-------- FRAGMENTO DEL DOCUMENTO

Un filósofo, un hombre

Cuando nos vimos en la cafetería de Derecho, había pasado demasiado tiempo desde tus confesiones inconclusas y mis muchas ideas sobre vos y él. Las guerras han ocurrido, los hombres han pasado días enteros matando frente a frente, siempre al enemigo. ¿Hay un plan para cada uno de nosotros? ¿la semilla, las eses, las hojas secas y muertas? Los infelices, que han mandado a la guerra tras banderas e ilusas fronteras, han muerto o ya no recuerdan más que sangre.

Vos hacías parte de la guerra, un filósofo, un hombre. Cuando me contaron que habías muerto ¿esperé? un suicidio. No fue así, el cielo se te cayó encima y tuve que pasar sobre tu cuerpo hundido en la oscuridad de tu noche.

Ahora, como siempre, el recuerdo va hacia a vos, se hace montaña, sube por las calles empinadas de C. viene y va a caballo o entre la recua de las mulas, está en la molienda, huele a café recién molido.

lunes, 18 de agosto de 2008

El sueño del lobo

Volvía del sueño a la hora precisa, cuatro minutos para las tres. No era ya la noche pero la madrugada se haría esperar. Una hora en que la puerta quedaba entreabierta para penetrar más allá de lo conocido o quizá fuera al contrario y era precisamente la hora en que lo otro, lo no sabido, penetraba en nosotros. Mejor fuera dormir y permanecer inconsciente, ingenuo o simplemente desconocedor.

----------------
-------- DATOS PROPORCIONADOS

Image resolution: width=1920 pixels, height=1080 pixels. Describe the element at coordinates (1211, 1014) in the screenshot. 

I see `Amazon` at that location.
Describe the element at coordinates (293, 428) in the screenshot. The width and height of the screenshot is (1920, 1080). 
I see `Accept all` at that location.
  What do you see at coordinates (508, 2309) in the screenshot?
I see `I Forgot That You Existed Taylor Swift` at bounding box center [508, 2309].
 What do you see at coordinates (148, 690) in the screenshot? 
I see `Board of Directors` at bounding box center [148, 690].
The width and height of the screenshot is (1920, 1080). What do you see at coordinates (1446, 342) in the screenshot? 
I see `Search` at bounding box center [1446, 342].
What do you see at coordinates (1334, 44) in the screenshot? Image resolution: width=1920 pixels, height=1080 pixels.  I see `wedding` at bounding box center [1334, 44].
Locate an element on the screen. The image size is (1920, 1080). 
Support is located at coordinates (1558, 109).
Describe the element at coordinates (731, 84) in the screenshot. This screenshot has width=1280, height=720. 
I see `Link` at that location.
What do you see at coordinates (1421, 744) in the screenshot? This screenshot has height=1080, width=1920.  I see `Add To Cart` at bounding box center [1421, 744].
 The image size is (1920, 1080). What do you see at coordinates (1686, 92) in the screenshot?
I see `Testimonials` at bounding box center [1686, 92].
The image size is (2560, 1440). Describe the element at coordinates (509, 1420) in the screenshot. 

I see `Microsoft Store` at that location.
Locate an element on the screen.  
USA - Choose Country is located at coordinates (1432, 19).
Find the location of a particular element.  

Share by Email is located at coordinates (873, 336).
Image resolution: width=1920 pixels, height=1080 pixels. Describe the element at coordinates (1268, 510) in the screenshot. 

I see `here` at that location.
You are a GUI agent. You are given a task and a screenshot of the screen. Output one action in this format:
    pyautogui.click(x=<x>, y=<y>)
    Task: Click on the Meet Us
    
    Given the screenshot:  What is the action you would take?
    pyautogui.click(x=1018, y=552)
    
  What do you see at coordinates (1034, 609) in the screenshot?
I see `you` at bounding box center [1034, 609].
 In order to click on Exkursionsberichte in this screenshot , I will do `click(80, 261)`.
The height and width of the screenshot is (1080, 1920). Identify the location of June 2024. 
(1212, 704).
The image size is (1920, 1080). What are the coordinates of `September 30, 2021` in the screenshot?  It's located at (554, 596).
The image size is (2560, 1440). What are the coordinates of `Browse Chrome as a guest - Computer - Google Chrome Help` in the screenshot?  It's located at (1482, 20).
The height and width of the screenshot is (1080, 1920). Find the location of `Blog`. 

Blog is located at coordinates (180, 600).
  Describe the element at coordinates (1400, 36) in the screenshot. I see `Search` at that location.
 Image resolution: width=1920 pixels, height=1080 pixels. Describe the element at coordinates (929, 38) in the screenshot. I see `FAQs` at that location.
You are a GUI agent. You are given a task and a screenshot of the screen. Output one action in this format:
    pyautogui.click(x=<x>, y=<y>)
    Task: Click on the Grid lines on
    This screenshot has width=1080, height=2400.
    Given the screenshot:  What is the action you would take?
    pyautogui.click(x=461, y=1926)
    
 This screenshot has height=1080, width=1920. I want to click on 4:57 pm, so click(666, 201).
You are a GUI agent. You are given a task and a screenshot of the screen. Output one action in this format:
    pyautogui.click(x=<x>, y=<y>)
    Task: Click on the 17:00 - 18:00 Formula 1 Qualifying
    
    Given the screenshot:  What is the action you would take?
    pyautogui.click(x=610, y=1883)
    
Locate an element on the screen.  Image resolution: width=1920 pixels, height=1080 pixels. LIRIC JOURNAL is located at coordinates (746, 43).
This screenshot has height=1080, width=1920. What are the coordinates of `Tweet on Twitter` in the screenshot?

----------------

> **TAREA 1**: Según el fragmento, ¿a qué hora volvía del sueño quien narra "El sueño del lobo"?
> **TAREA 2**: Reescriba de forma más breve el párrafo del fragmento que empieza con «Ahora, como siempre», conservando sus datos principales.
> **TAREA 3**: Escriba lo que sigue al relato del fragmento sobre el sueño del lobo, a partir de su última oración.
Las filas no guardan relación con el fragmento.

> **RESPUESTA 1**: A las tres menos cuatro minutos.

> **RESPUESTA 2**: Ahora el recuerdo va hacia vos: se vuelve montaña, sube por las calles empinadas de C., va y viene a caballo o entre las mulas, está en la molienda y huele a café recién molido.

> **RESPUESTA 3**:
El lobo se dejará cazar, obtendremos la sabiduría de algún desconocido que nos acogerá en su casa y luego, torpemente nos lanzaremos a la tarea. En nuestra mediocridad creeremos haberlo comprendido todo, cuando el desconocido solo ha dicho una mínima parte de lo que sabe nosotros hemos tomado su conocimiento como suficiente, y nos lanzamos con él a la caza del lobo. Y como él ha dicho, el lobo se muestra, el lobo se entrega a nosotros. Entonces empieza a surgir la duda, las preguntas son agobiantes, no sabemos ahora qué hacer con el lobo que se ha entregado manso, estado en el que no permanecerá mucho tiempo.

Qué haremos ahora con el lobo que no es uno, pues dada la facilidad de su entrega hemos aceptado manadas. Estamos perdidos y el desconocido sonríe, él sabe y sabía desde antes que en nuestro afán por saberlo todo, estaba nuestra perdición. Pero él sabe qué hacer con las manadas, ésta es su decisión. Como al principio, como siempre, estamos en sus manos, somos sus inquilinos escasos de conocimiento, sus inquilinos irremediablemente pequeños, balbuceantes, detenidos en un estado de inconciencia insuficiente para la comprensión.